Usually crossplots of E versus Poisson’s ratio are generated to pick out zones of low Poisson’s ratio and high Young’s modulus as these zones would exhibit higher brittleness. In Figure 15 we show crossplots of E and E-rho versus Poisson’s ratio, which look very similar, and even their back projections on the vertical sections look very similar, suggesting that engineering workflows based on E vs. Poisson’s ratio templates can be slightly modified to work on E-rho vs. Poisson’s ratio templates.
Localized stress estimates
The in situ stresses acting on any formation comprise the vertical stress caused by the overburden weight and two horizontal stresses that are a result of the poroelastic deformation of the rocks plus the external tectonic forces. During drilling, a knowledge of the magnitude and direction of in situ stresses is required for design of casing and preventing unwanted open hole strata fracturing in the well. Also, for hydraulic fracture treatment, the in situ stresses have a strong bearing on the fracture azimuth and orientation, fracture width, height, its growth and its conductivity.
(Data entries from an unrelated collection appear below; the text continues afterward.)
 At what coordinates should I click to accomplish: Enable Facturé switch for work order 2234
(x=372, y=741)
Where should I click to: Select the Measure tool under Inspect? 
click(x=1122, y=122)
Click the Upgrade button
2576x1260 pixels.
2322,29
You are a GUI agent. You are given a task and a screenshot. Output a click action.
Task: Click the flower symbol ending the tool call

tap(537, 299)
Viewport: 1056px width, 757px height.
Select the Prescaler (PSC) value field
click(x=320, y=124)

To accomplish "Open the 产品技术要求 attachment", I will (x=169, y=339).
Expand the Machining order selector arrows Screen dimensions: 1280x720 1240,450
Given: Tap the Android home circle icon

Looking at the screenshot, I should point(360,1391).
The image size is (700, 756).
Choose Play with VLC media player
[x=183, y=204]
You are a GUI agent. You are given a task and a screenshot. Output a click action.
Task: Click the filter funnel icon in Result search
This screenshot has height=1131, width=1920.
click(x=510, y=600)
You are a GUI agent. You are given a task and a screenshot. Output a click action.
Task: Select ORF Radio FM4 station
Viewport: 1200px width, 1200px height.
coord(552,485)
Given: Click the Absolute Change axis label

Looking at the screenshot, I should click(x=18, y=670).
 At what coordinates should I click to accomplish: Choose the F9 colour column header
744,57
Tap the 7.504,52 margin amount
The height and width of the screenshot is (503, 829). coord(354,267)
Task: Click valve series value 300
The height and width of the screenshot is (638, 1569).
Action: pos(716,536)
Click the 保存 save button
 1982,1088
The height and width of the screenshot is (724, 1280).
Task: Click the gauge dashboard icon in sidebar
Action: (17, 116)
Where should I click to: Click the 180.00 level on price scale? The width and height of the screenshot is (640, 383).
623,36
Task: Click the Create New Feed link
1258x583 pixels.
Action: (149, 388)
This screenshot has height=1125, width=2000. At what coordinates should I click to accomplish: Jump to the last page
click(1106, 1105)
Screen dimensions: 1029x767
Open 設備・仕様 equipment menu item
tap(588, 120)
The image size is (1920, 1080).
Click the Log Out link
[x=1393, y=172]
These in situ stresses can be estimated from the geomechanical properties determined from seismic data as discussed above. In particular two attributes, namely the differential horizontal stress ratio (Gray et al., 2012; Sena et al., 2011) (DHSR) and closure stress (Goodway et al., 2010) are commonly used for the purpose. DHSR is the ratio between the maximum and minimum horizontal stresses to the maximum horizontal stress. Zones with low DHSR values, could have fractures formed in a random manner and so creating a fracture swarm. Thus low DHSR values are favorable. Closure stress is the minimum pressure required to hold open a fracture once it is created. Optimal producing zones would exhibit high Young’s modulus and low DHSR or closure stress values. The derivation of stress estimates from some of the attributes discussed above would be discussed at another time.
Conclusions
Geophysical methods can help in characterizing the shale gas resource plays. However, the methodology adopted is in general different from methodologies applied to conventional reservoirs. Specifically, because of the significantly greater well control, shale resource plays are much more amenable to a more quantitative interpretation. While the workflows can in general be applied to most shale plays, the characterization of each shale reservoir may require particular types of tools and formation specific or even survey specific templates. While we have discussed a number of different workflows for characterization of shale gas reservoirs, the choice of such methods will continue to evolve to meet the growing challenges and expectations.
Acknowledgements
We thank Arcis Seismic Solutions, TGS for encouraging this work and for permission to present these results.